## START Data supplied

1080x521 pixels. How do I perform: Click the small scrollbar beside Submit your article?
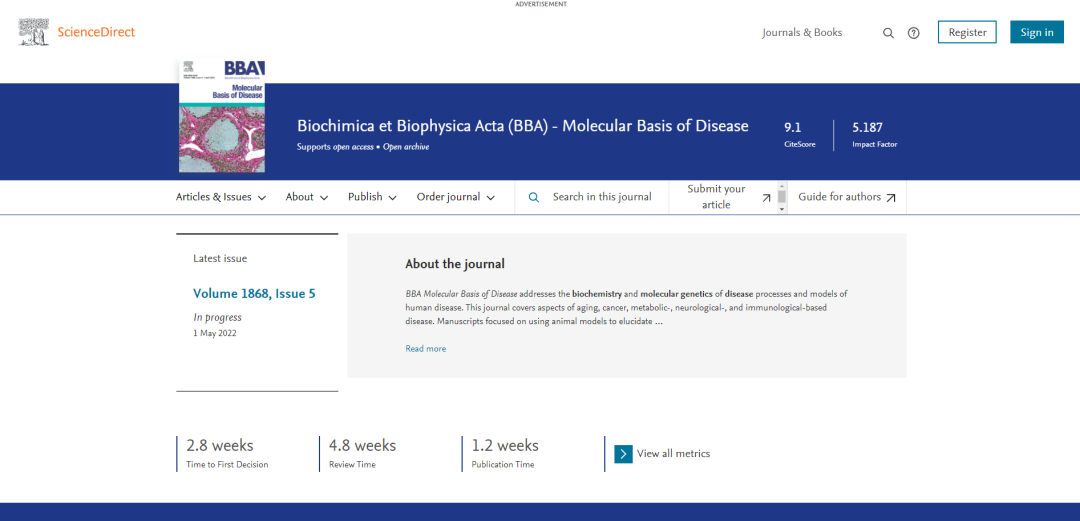coord(782,196)
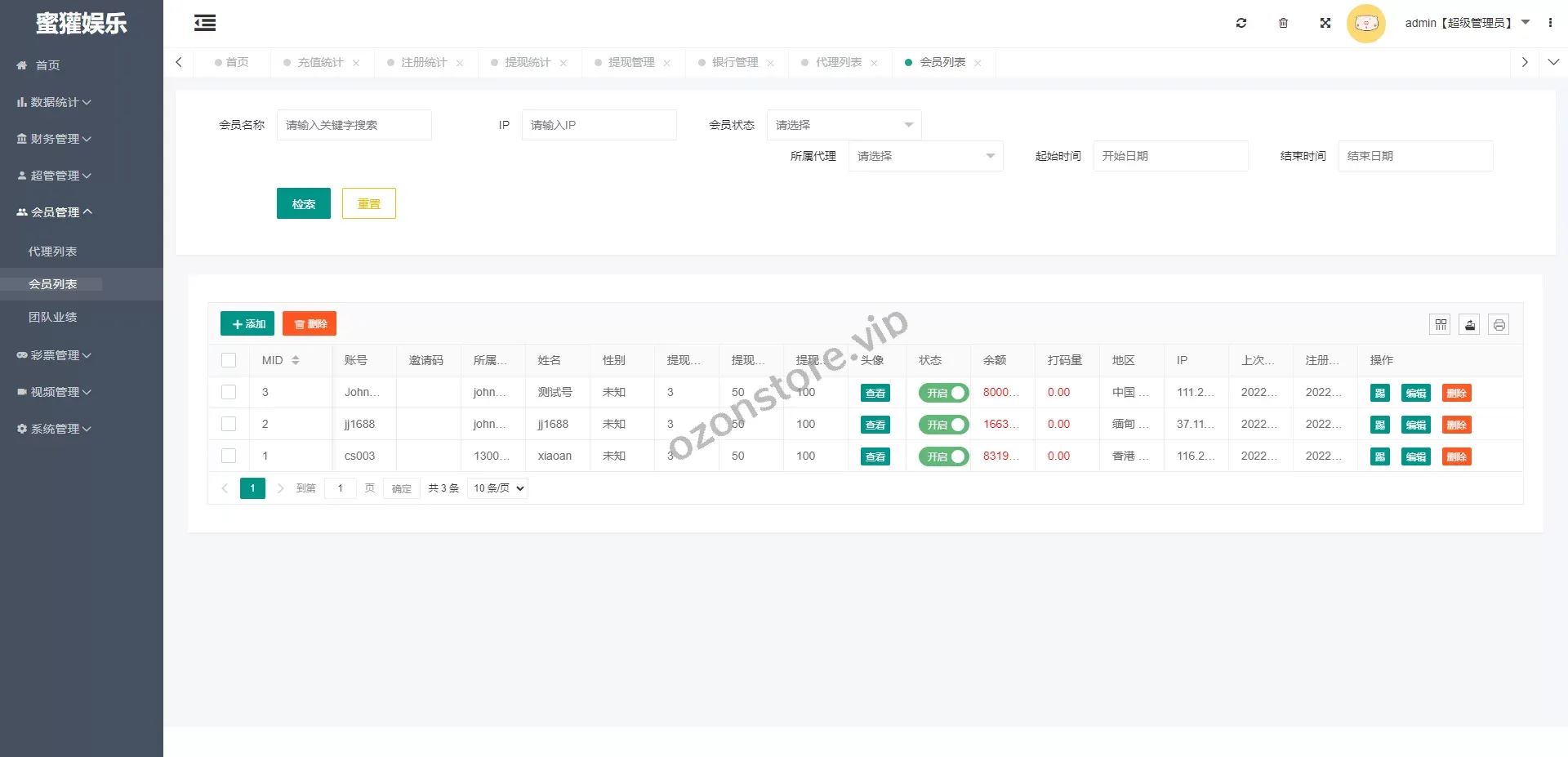The image size is (1568, 757).
Task: Close the 银行管理 tab
Action: coord(770,63)
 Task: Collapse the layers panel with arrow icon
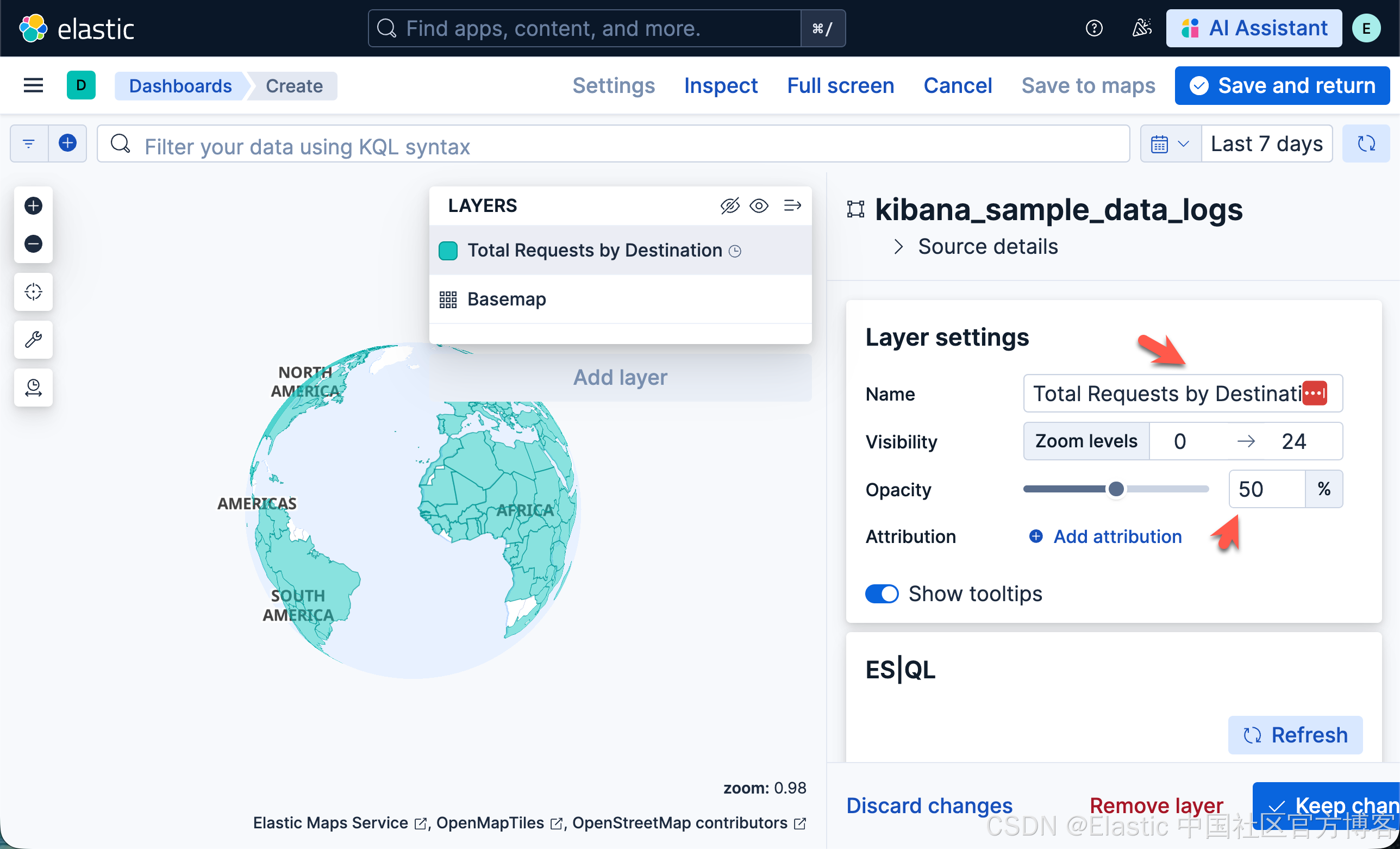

## END Data supplied

The problem: Rewrite the whole listing above, swapping "layers panel" for "side panel" and keeping everything else unchanged. Leave the pictures out.

The answer:
1080x521 pixels. How do I perform: Click the small scrollbar beside Submit your article?
coord(782,196)
The image size is (1568, 757).
Task: Close the 银行管理 tab
Action: coord(770,63)
 Task: Collapse the side panel with arrow icon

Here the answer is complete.